En parlant d’aide, je suis aussi auxiliaire de vie depuis ma 1ère année à l’IEP. Pendant mon année de mobilité, j’étais assistant de vie d’un jeune travailleur qui avait besoin d’une personne à ses côtés 24 h/24 h pour la douche, la nourriture, la toilette, l’habillage, le conduire à son travail.
En cette 3e année de double licence avec la faculté d’économie, je suis auxiliaire de vie auprès d’un jeune doctorant en thèse chez qui j’interviens les soirs du week-end. Mais aussi chez un CPE, les jeudis, vendredis soir et parfois les midis des week-ends. Deux fois par mois, je l’emmène voir sa maman qui est dans un EHPAD dans l'Ain, à deux heures d’ici avec sa voiture PMR. Et à la rentrée, je vais m’occuper, les jeudis, d’une enfant de 6 ans qui est en situation de handicap mental et qui ne parle pas. Je retrouve ce même sentiment d’utilité à la fin d’un de mes créneaux que quand j’encadre mes séjours.
Je suis aussi réserviste dans l’armée de terre au sein du 7e bataillon de chasseurs alpins depuis l’été 2023 et en 2024, j’ai participé à la sécurisation des JO en tant que sentinelle. Chaque été la compagnie peut mener des « Opérations Sentinelles » où l’objectif de la mission est d’exercer une présence visible dans des lieux publics à moments de grandes affluences pour dissuader un potentiel attaque. L’organisation de ces opérations demande également beaucoup de formations en amont.
Comment arrives-tu à aménager ta semaine avec tous ces projets ?
Cela dépend vraiment car entre lundi et mercredi, je ne travaille pas, sauf si je suis appelé pour un remplacement, mais je peux choisir de décliner. Je peux donc me concentrer sur mon double diplôme. Sinon je travaille les jeudis et vendredis soir, les week-ends presque toute la journée. Concernant mes devoirs de réservistes de chasseurs alpins, je mis rends, les weekends, quand je suis disponible. Pour mon travail en tant que responsable de séjour adapté, je me soucis de ça, seulement quand je suis en vacances.
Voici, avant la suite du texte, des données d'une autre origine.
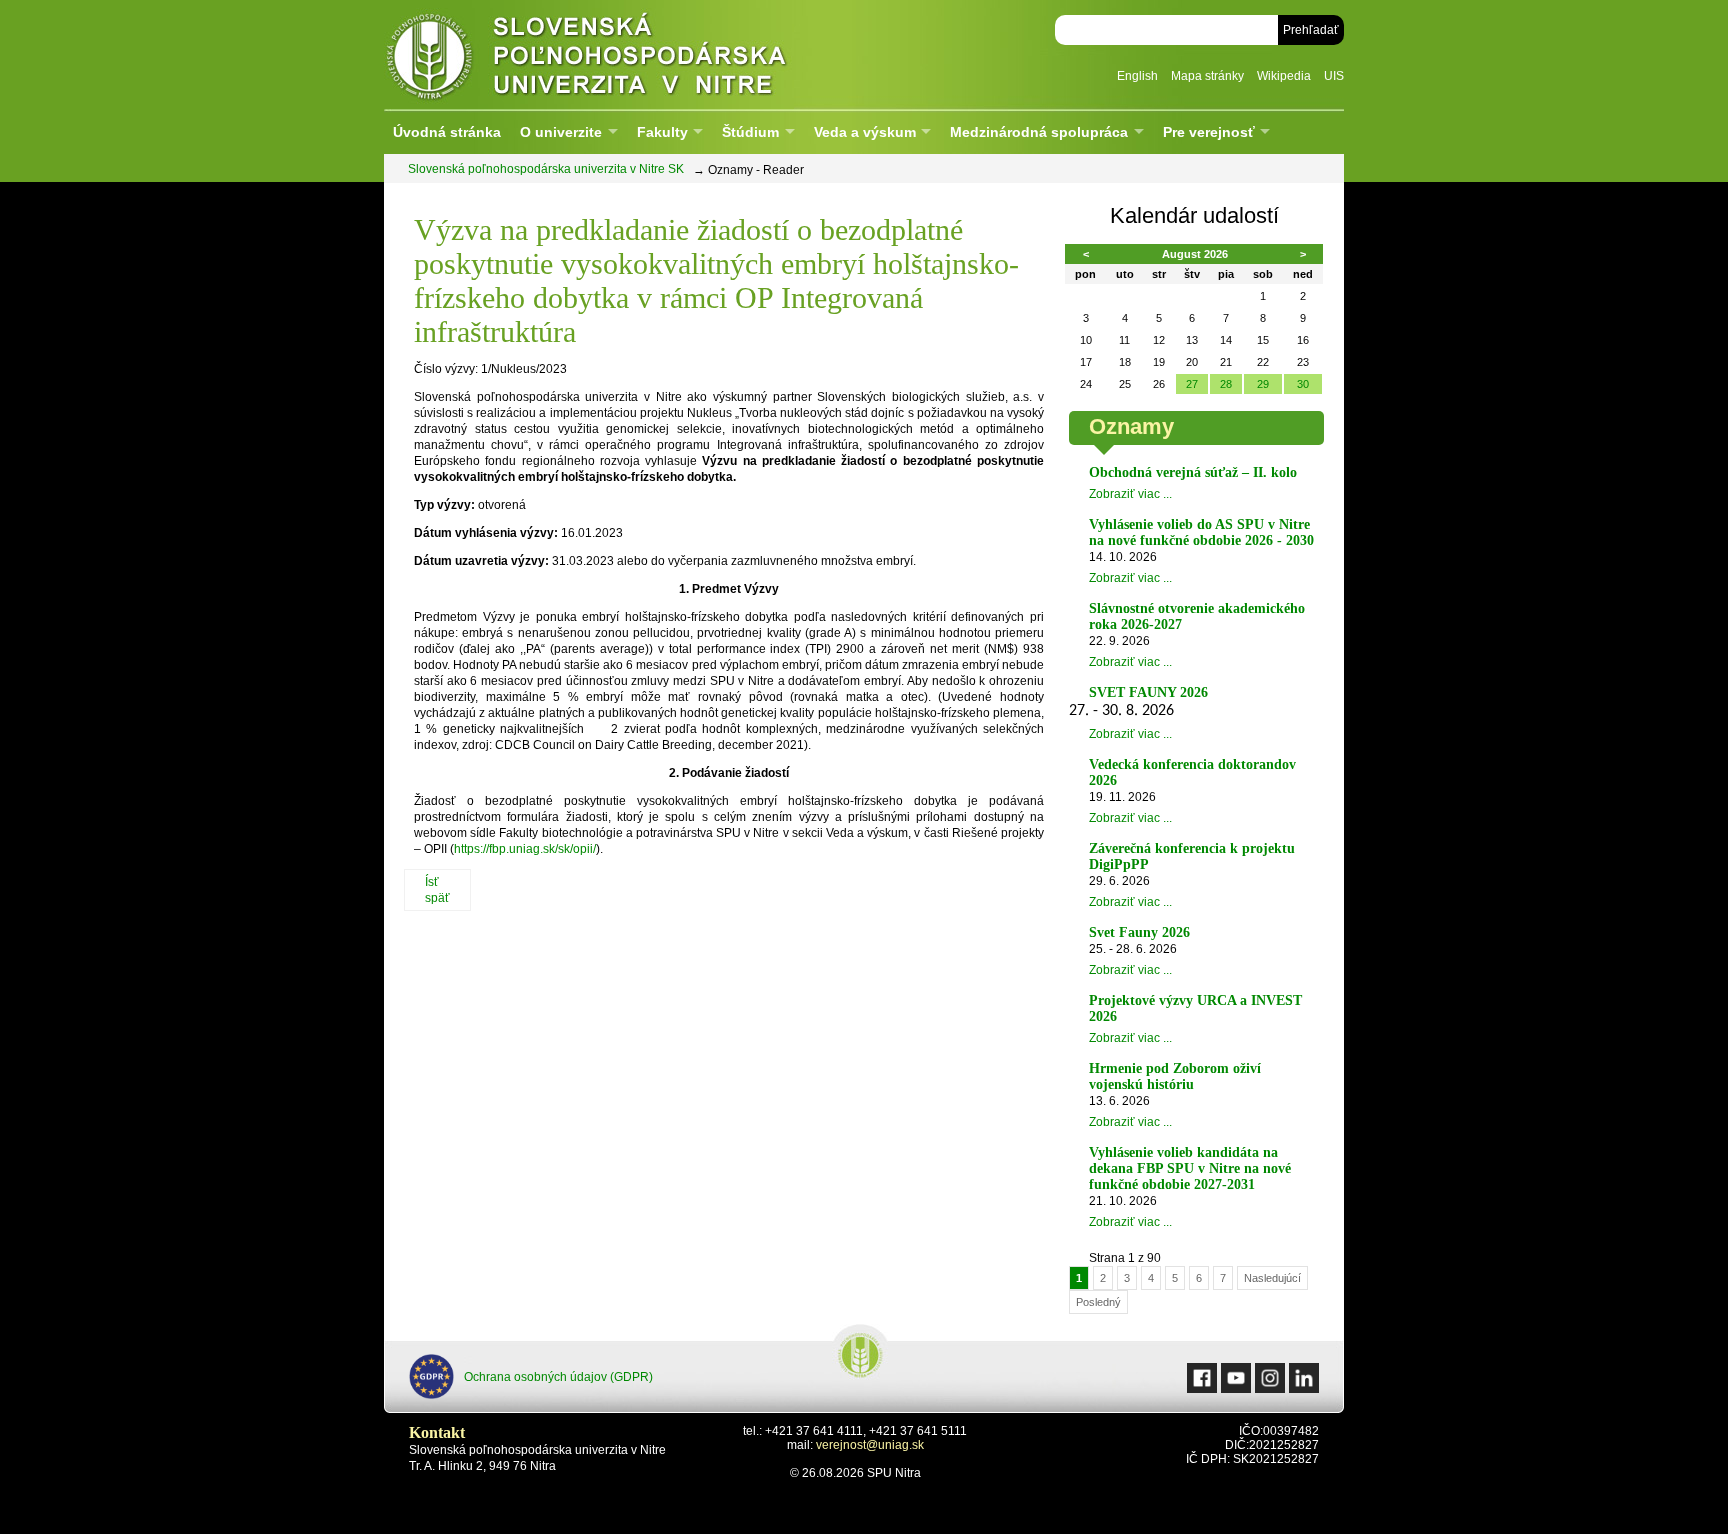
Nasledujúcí (1272, 1278)
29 (1263, 384)
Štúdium (750, 132)
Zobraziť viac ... (1130, 494)
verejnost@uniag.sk (870, 1445)
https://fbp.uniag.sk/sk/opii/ (525, 849)
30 (1303, 384)
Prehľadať (1311, 30)
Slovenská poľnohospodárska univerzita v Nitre (629, 54)
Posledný (1098, 1302)
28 (1226, 384)
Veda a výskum (865, 132)
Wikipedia (1284, 76)
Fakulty (662, 132)
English (1137, 76)
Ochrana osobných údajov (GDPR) (558, 1377)
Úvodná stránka (447, 132)
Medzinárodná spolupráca (1039, 132)
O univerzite (561, 132)
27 (1192, 384)
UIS (1334, 76)
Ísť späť (437, 890)
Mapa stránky (1207, 76)
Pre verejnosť (1209, 132)
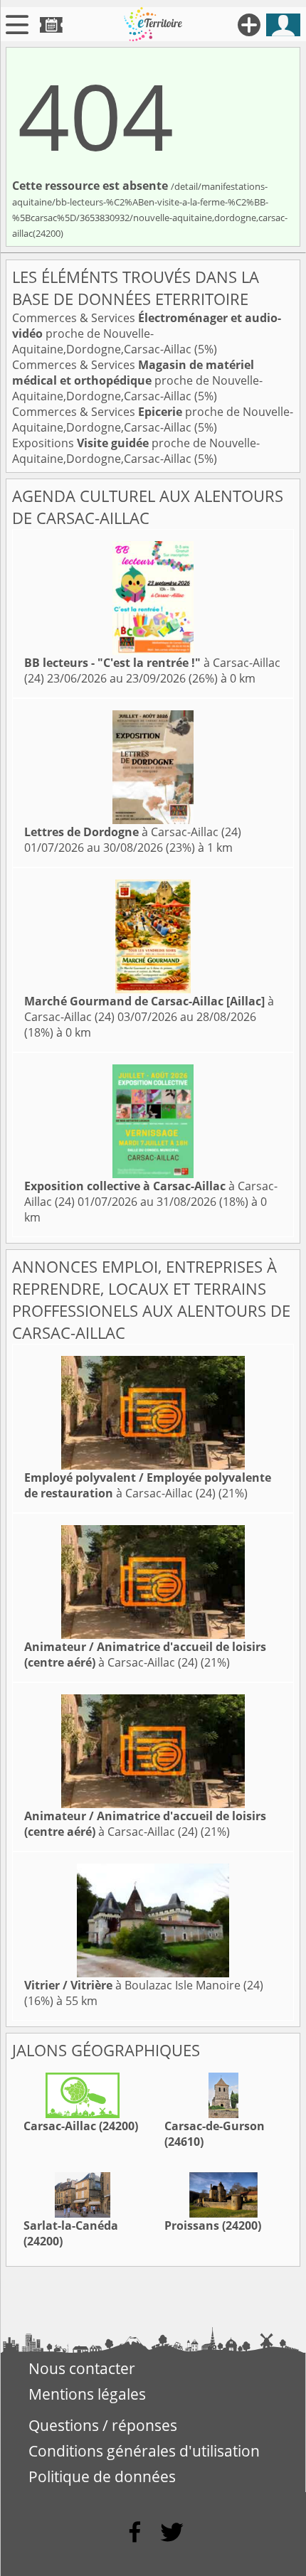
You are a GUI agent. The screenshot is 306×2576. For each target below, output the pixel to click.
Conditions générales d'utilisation (144, 2451)
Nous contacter (81, 2368)
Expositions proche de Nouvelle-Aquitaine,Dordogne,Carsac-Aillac (136, 450)
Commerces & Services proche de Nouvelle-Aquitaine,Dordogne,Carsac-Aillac (146, 333)
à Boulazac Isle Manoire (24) (143, 1985)
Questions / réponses (102, 2425)
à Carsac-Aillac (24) (132, 832)
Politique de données (102, 2476)
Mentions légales (87, 2394)
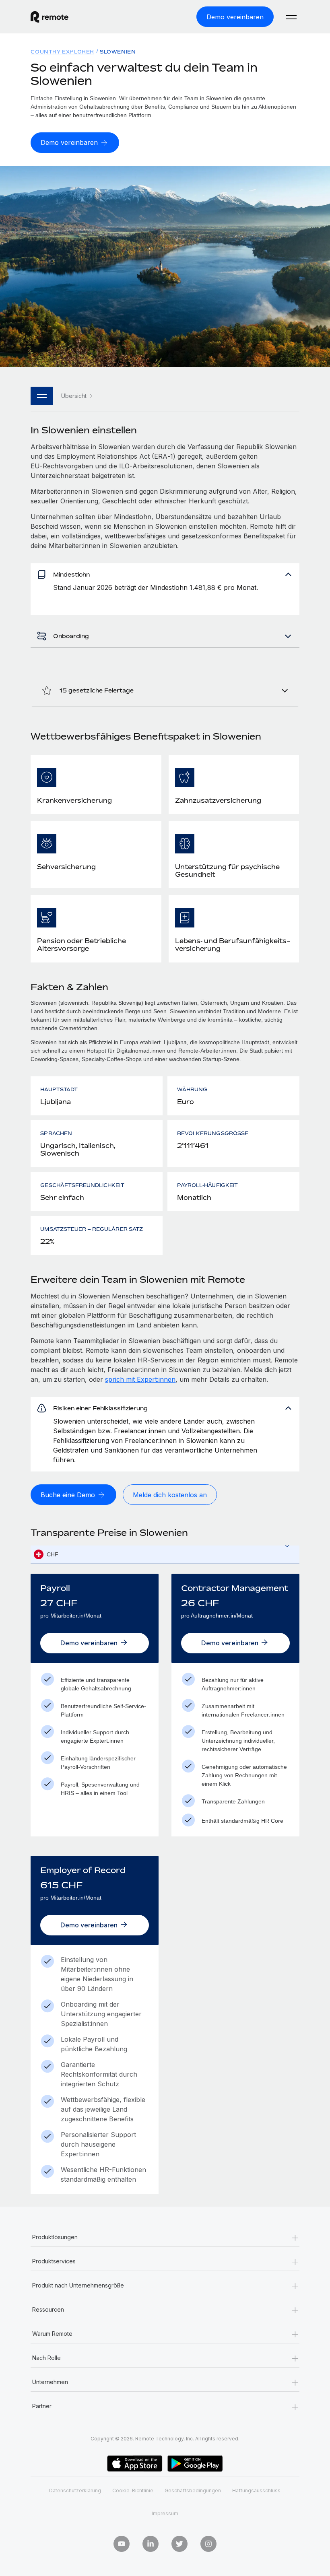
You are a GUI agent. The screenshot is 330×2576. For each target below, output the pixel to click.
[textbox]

C’est un emploi du temps chargé, et mes notes on en payé les conséquences (je n’ai plus les mêmes notes que celles au lycée qui m’ont octroyé un « Très Bien » au bac), mais comme ça j’ai de l’expérience dans plusieurs domaines, et je ne m’ennuie pas.
Et demain ?
Mon objectif est de travailler dans les ambassades en tant que diplomate, les affaires étrangères et la gestion ainsi que la résolution de conflit m'intéressent particulièrement. Mon souhait est de renouer les relations franco-afghanes, mais aussi avec l’ensemble du Moyen-Orient. Que ce soit pour la France, mais aussi, plus généralement pour l'Europe, car on doit être unis pour agir efficacement et peser sur la scène internationale face à l'émergence de nouvelles puissances. J’ai candidaté pour le master MMO et Gouvernance Européenne et j’ai aussi l’intention de candidater pour GEM en double master.
En quoi l’amélioration des relations franco-afghan vont changer les choses selon toi ?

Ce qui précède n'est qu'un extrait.